My point is that there is value in remembering the traditional left/right spectrum placing socialism with its nationalization of industry, redistribution of wealth, and destruction of the traditional institutions of a society on the left and fascism with its' nationalization of minority groups as a labor force, its' raising of a single race to privileged status, and its' not mere reverence, but worship of the traditional institutions and symbols of the society on the right. Through this paradigm we can measure how far we have moved from the center, where there is balance and safety.
I agree that in the end what matters is whether we are free.
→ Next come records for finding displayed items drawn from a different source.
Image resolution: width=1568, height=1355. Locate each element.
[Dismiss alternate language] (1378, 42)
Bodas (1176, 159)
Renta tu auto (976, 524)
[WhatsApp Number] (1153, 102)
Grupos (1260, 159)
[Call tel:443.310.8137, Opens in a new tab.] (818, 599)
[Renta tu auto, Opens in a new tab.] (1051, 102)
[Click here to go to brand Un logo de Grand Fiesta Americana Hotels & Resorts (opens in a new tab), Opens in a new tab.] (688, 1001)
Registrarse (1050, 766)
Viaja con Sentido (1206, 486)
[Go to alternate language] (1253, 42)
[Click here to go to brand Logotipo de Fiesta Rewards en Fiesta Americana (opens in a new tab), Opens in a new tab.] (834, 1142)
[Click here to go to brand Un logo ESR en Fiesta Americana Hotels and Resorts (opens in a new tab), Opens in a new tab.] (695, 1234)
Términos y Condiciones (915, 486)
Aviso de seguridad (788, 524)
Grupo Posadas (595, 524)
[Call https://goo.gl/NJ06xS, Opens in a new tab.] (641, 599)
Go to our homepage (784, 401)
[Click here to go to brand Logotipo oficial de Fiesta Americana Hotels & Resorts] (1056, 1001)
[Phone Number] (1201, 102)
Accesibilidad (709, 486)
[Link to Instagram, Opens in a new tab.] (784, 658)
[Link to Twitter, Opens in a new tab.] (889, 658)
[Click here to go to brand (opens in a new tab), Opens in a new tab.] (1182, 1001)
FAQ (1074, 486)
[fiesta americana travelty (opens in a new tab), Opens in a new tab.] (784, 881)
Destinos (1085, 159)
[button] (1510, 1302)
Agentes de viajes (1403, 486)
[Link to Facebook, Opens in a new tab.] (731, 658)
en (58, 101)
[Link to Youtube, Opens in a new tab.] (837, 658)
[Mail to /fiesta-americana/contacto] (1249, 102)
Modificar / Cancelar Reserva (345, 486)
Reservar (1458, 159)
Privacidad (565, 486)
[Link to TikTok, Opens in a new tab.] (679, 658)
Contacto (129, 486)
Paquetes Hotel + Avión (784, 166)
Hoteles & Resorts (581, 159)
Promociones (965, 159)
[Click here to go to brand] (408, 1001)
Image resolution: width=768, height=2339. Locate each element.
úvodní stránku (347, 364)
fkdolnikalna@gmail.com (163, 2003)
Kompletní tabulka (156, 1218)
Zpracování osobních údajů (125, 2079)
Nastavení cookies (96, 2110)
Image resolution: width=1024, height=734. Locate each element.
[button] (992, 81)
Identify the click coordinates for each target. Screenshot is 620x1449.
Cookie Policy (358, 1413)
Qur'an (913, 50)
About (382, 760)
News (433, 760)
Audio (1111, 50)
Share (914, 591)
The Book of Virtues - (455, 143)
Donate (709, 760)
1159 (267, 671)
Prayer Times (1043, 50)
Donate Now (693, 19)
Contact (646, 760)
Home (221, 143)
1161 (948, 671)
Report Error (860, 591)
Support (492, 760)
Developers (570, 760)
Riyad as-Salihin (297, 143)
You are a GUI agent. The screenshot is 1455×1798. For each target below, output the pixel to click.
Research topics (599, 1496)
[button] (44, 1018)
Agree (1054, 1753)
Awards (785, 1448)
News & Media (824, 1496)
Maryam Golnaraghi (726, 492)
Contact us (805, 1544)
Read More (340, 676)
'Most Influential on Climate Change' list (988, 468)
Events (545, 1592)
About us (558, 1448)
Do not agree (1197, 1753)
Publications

Therefore, a paradigm such as you use is very beneficial in measuring simply how far we are from totalitarianism, whether it be totalitarianism of the left or right. But we should also be very aware of which type of totalitarianism is the biggest threat at any given moment. The classical paradigm used in political science departments across this nation does that job well, and demonstrates that the danger comes now from the left.
My hat is off to you, My Identity, for an excellent argument. Stryker
Do you think Sweden is a socialist country? Have they nationalized their industry?
Perhaps the historical model of the left/right is associated with the self interest of those who preserve it in the ivory towers.
The problem I think we might be having is not so much one of definitions as one of the classification of concepts.Perhaps we are using an incorrect genus.If the proper genus were used I think we would then be able to agree on the species that follow.
Perhaps the genus should not be Socialism.Perhaps Collectivism should be the genus and that Socialism,Communism,Facism and Nazism are the species.The other contrast would be Individualism as the genus with Libertarianism,Classic Liberalism etc as the species.